* _Activity A_
List the specific confiscated objects that the second paragraph of the text on TSA confiscations describes.
* _Activity B_
In the text on TSA confiscations, reproduce the stretch from "The craziest things" through "a cell phone.", changing "mallet" to "hammer".
* _Activity C_
Condense the paragraph of the text on TSA confiscations that begins "Since September 11" into two sentences, keeping its main facts.

Since September 11, the FAA and TSA have gone to great lengths to keep airline passengers safe with strict guidelines for what not to bring on a plane. But even with those rules in place, there are still some crazy things confiscated by TSA agents. People do follow the rules for the most part, and airports are arguably safer now than they have ever been. However, some brazen flyers still attempt to bring weapons, drugs, and other potentially dangerous oddities with them through security.
The craziest things confiscated by airport security almost boggle belief. Sure, they've found hidden weapons - but would you ever expect someone to attempt to smuggle dead seahorses onto a plane? And that's not even the weirdest thing found by TSA agents. The honors might just go to a giant wooden mallet, or perhaps the stun gun disguised as a cell phone.

* _Raw data_

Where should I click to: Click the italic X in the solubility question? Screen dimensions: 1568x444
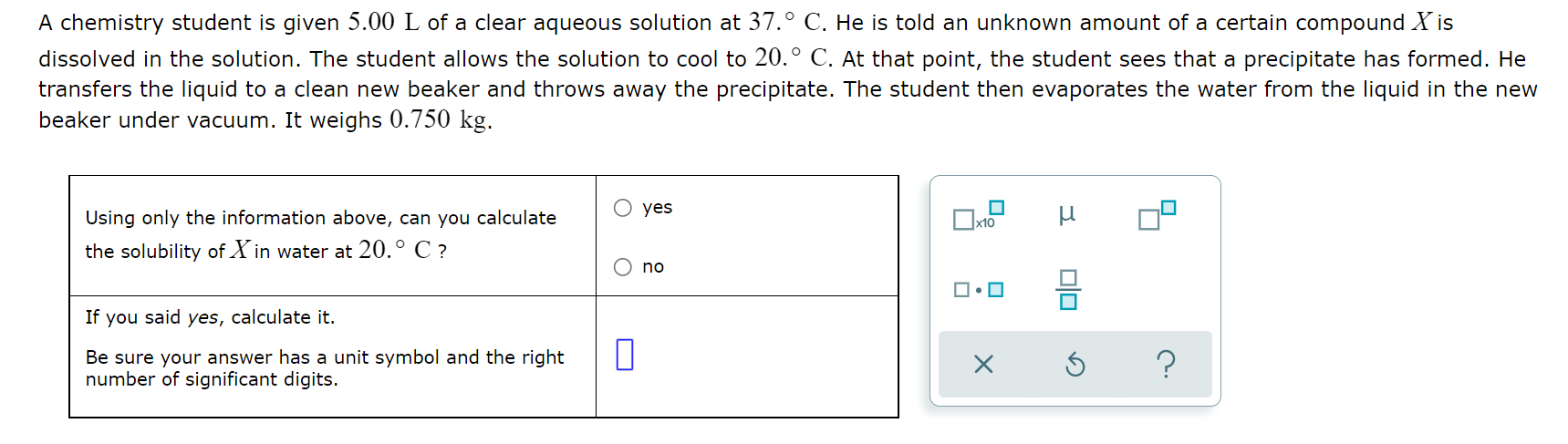240,250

* _Written response A_
- dead seahorses
- a giant wooden mallet
- a stun gun disguised as a cell phone

* _Written response B_
The craziest things confiscated by airport security almost boggle belief. Sure, they've found hidden weapons - but would you ever expect someone to attempt to smuggle dead seahorses onto a plane? And that's not even the weirdest thing found by TSA agents. The honors might just go to a giant wooden hammer, or perhaps the stun gun disguised as a cell phone.

* _Written response C_
After September 11, the FAA and TSA set strict guidelines on what passengers may not bring on a plane, and while most people follow the rules and airports are arguably safer than ever, TSA agents still confiscate some crazy things. Some brazen flyers still try to carry weapons, drugs, and other potentially dangerous oddities through security.